- Interactive map of Hurley Mountain Inn

Restaurant information
- Location: 106 Old Route 209, Hurley, New York, 12443, United States
- Coordinates: 41°55′35″N 74°4′5″W﻿ / ﻿41.92639°N 74.06806°W
- Website: HurleyMountainInn.com

= Hurley Mountain Inn =

The Hurley Mountain Inn is a restaurant/sports tavern located in historic Hurley New York

==History==
The Hurley Mountain Inn is one of the oldest continuously operated establishments in Ulster County. It began in 1830 as the "Wynkoop House" named after its founder Peter Wynkoop. In 1888 it quickly became known as the "Suspension Bridge House" because of its proximity to the new suspension bridge that was constructed at or about that time over the Esopus Creek.
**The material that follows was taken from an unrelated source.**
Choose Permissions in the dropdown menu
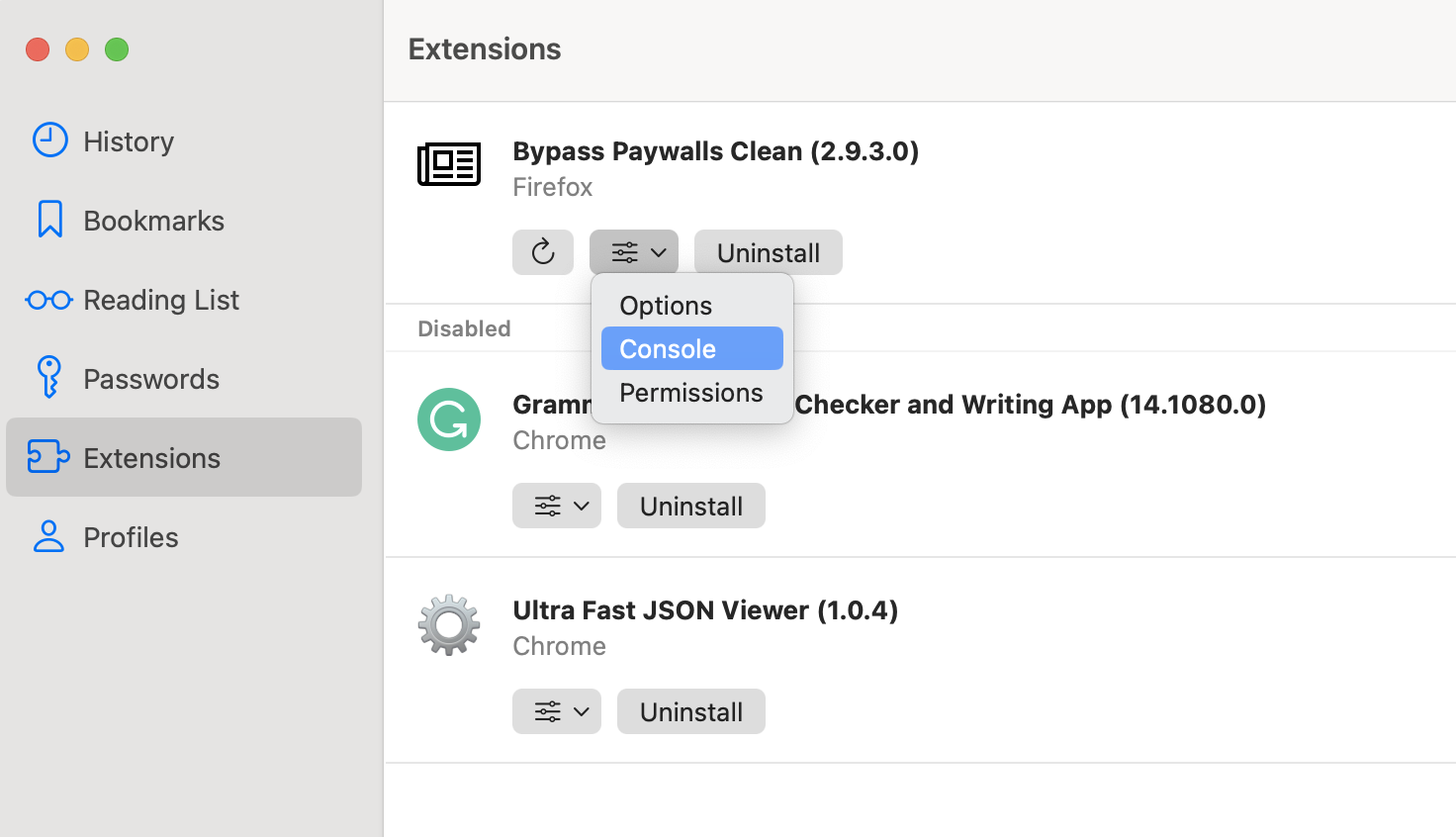coord(690,392)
The United States Post Office was located at the Inn from 1837 until 1853. It was also a stop on the Ellenville-Kingston stagecoach until the early 1900's when that line ceased to operate. During the summers of 1872 and 1873 noted painter Winslow Homer stayed at the Inn while he painted scenes in the Esopus Valley. Around the turn of the century it was renamed the Hurley Hotel, eventually nicknamed the "Hurley Hilton" by its patrons. A one chair barber shop was added in the 1960s. The original barber pole is still on display there. In 1973 it was renamed the Hurley Mountain Inn.
The Hurley Mountain Inn thrived with the New York State Police barracks sited directly across the street. In the early 1980s the Hurley Mountain Inn was featured in the movie "Tootsie" starring Dustin Hoffman, Bill Murray, Jessica Lang and Charles Durning. In summer of 2001 the Hurley Mountain Inn was completely renovated for the first time in over 30 years. It is still in operation today. They claim to have the largest St. Patrick's Day celebration in New York - "latest figure, we served over 12,000 pounds of corned beef in just 6 days! (Not to mention 5000 pounds of cabbage, 4500 pounds of potatoes and 4,000 pounds of carrots!)."